* _Given text_
————

We used to take this outfit on the road once in a while, too. The drum chair seemed especially desirable. When I was out of town, Eric Singer from Kiss, Clem Burke from Blondie, Tommy Clufetos from Ozzy and Sabbath, and Brian Tichy all subbed for me over the years. On a great night for drummers, Carmine Appice, Simon Phillips, and Narada Michael Walden all played on the house kit. Truth be told, most Thursday nights during the fourteen-year run were just solid gigs by a crackerjack house band who were there for $100 a man and a good time, but the fact that over the years so many rock stars dropped in and jammed unexpectedly kept the fans coming in. Everyone was afraid they would miss something if they didn’t turn up. In the meantime, the Thursday jam night put the club on the map as a live venue, and we were booked every night with every different type of music.
We had a good run with the Cat Club and were in business longer than 99 percent of the clubs, bars, and restaurants that open in this town. The end was a boring, long, slow boil. At a small place like this, the only way to make it is with consistency. It’s not enough to do one giant night and make the whole month’s nut. There is a certain skill to balancing the rent, the bills, the inventory, and the staff. Steve was very good at this, and his ability to do this kept it open for a long time. I couldn’t be around as much as I could in the beginning, but I spent as much time there as possible and always managed to organize a band for Thursdays from wherever I was in the world. We had been there close to fifteen years; the rent and the cost of running the place had gone up by 20 percent, but the business had not, yet we were hanging on. I saw it as a punk rock public service. I had been part of the inaugural organization committee for the Sunset Strip Music Festival, and we were part of the landscape.
The long and short of it was that a petty lawsuit filed by a one-time-only customer, who was backed up by a bloodsucking, ambulance-chasing lawyer, led to the ultimate demise of an LA institution. The insurance company had to settle a $250,000 judgment against us and dropped us as clients. There was nothing we could do about it. We had to scramble to find a new company that would cover us, and it raised the rates to an unaffordable monthly payment. You need to have insurance to keep a bar open. The personal risk is too great without it. So some awful woman who allegedly claimed she was allegedly injured and sprained her ankle on the actual back steps and allegedly had a major injury definitely made more money out of the club than any of the owners ever had.

————

* _Data_
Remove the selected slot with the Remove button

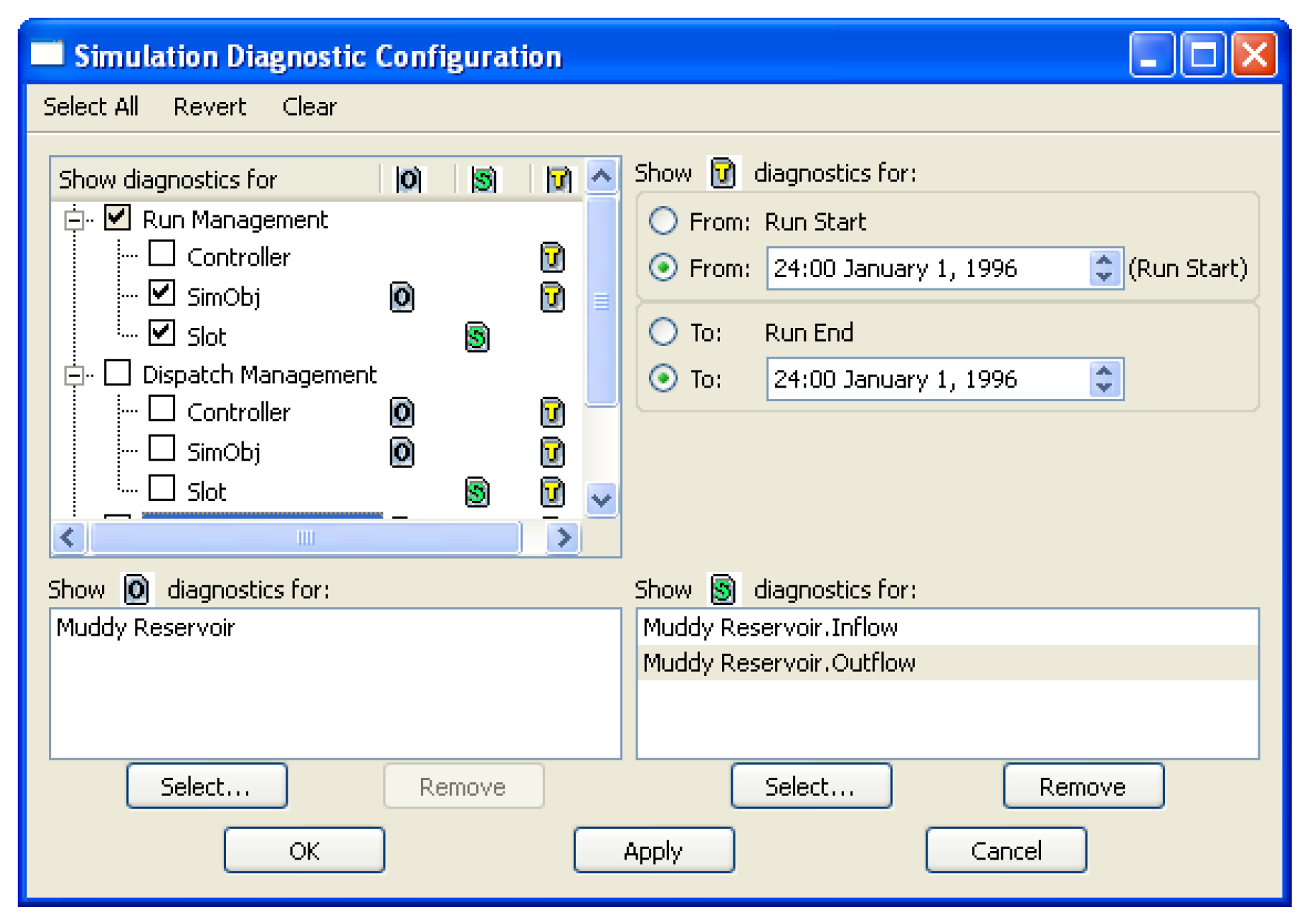1083,787
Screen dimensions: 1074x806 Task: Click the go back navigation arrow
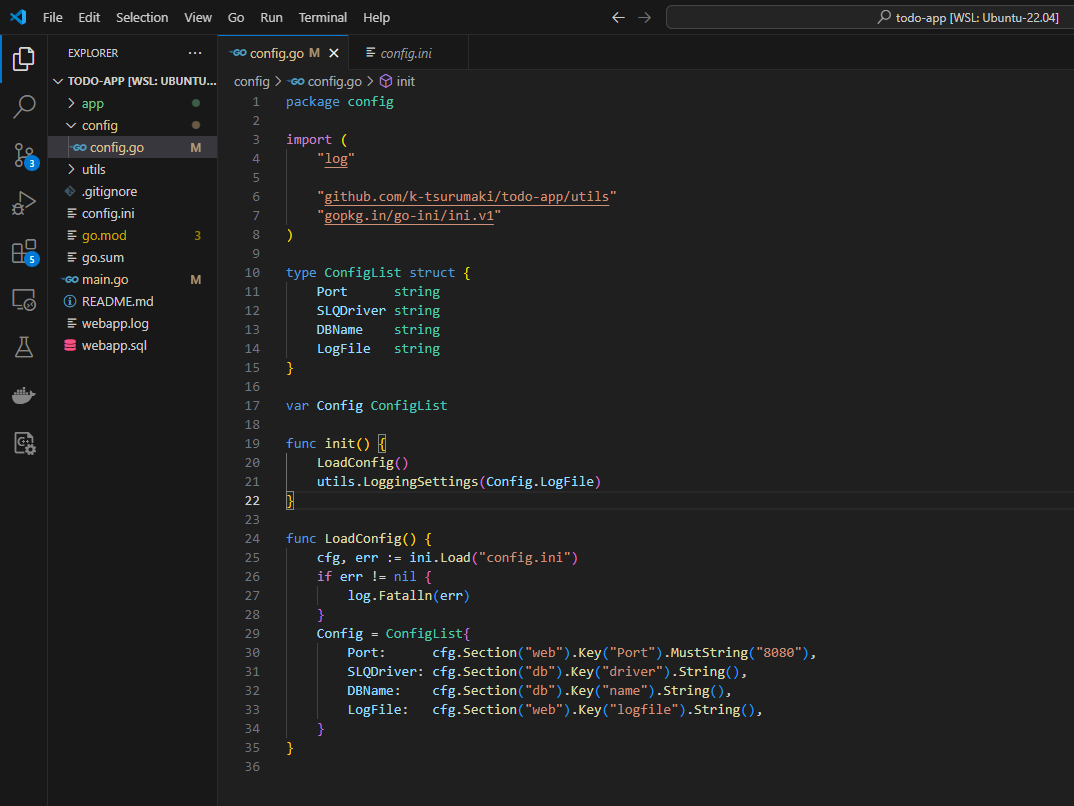pos(618,17)
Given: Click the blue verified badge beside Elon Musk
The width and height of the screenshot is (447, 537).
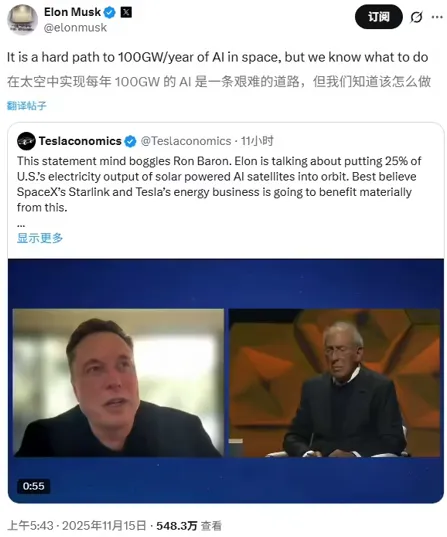Looking at the screenshot, I should click(x=110, y=13).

————

* _Goals_
**A.** Decide whether each statement agrees with the Cat Club excerpt, answering yes or no and quoting the words of the excerpt that settle it: (i) The Thursday nights had a fourteen-year run. (ii) Members of the house band were paid $200 each. (iii) The insurance company settled a $250,000 judgment against the club.
**B.** According to the Cat Club excerpt, by how much had the rent and the cost of running the place gone up?
**C.** Please carry on the Cat Club excerpt from the point where it stops.

* _Outputs by task_
**A.**
(i) Yes: "most Thursday nights during the fourteen-year run"
(ii) No: "who were there for $100 a man and a good time"
(iii) Yes: "The insurance company had to settle a $250,000 judgment against us"

**B.** They had gone up by 20 percent.

**C.**
My own feeling is that this unfortunate incident just hastened the inevitable end. The Cat Club suffered the same fate that most mom-and-pop businesses do in America these days: whether it’s the hardware store, the corner candy store, the drugstore, the ice cream parlor, or the gin mill with rock bands, it needs the support of the neighborhood locals. Everybody wants to say and think they support small businesses, but few actually do. In our case, if you want the experience of live music, you have to support it on a regular basis. I grew weary of the yuppie guy who would turn up once every six months with an out-of-town friend or family member in tow. He’d want to find a parking spot on the street, be recognized at the door, get in free, watch a few bands, get his round of drinks on the house, and show off to his hick buddy from back home how he knew everybody in this cool bar on the Sunset Strip. It made me crazy, and by the end it became harder and harder to hide my contempt for this type of customer. I’d be playing the drums and notice this type hanging around, taking up space, and not spending a dime. I’d get on the mic and try to embarrass them. Cheapskates who think they’re rock and rollers may be the worst kind. The truth is that if all these fair-weather fans just turned up once a week, paid for parking, paid for their drinks, watched the band, and tipped the bartender, we’d still be there today. It’s easy to complain about the death of local live music, but it’s got to be supported by the people.
This goes for the bands, too. They’re not the innocent victims; most were lazy. You’d be shocked at how many bands can’t draw ten of their friends to come and see them play. I feel a little bad for the bands that did work hard and promote. It’s tough to find a small place to play. Why bother rehearsing and calling yourself a band when you’re incapable of bringing anyone to your gig? I told the same thing to the Los Angeles Times and the LA Weekly when they wanted to talk about the closing of the club. Where were you all when I needed you?
There’s no denying that I miss the place, and I don’t want to convey the message that my time there was a bummer in any way. It was a unique time and place that I don’t think will happen again. The place was sold to out-of-town restaurant operators who have changed the whole look and format and made a go of it so far. They’re good guys; I like them and wish them well. I kept a few shares, but it’s not the same. I go in there once in a while, and the place is packed, but I don’t know one single customer. I didn’t think that it would ever happen that I’d go into any bar on Sunset and not know one out of a hundred people.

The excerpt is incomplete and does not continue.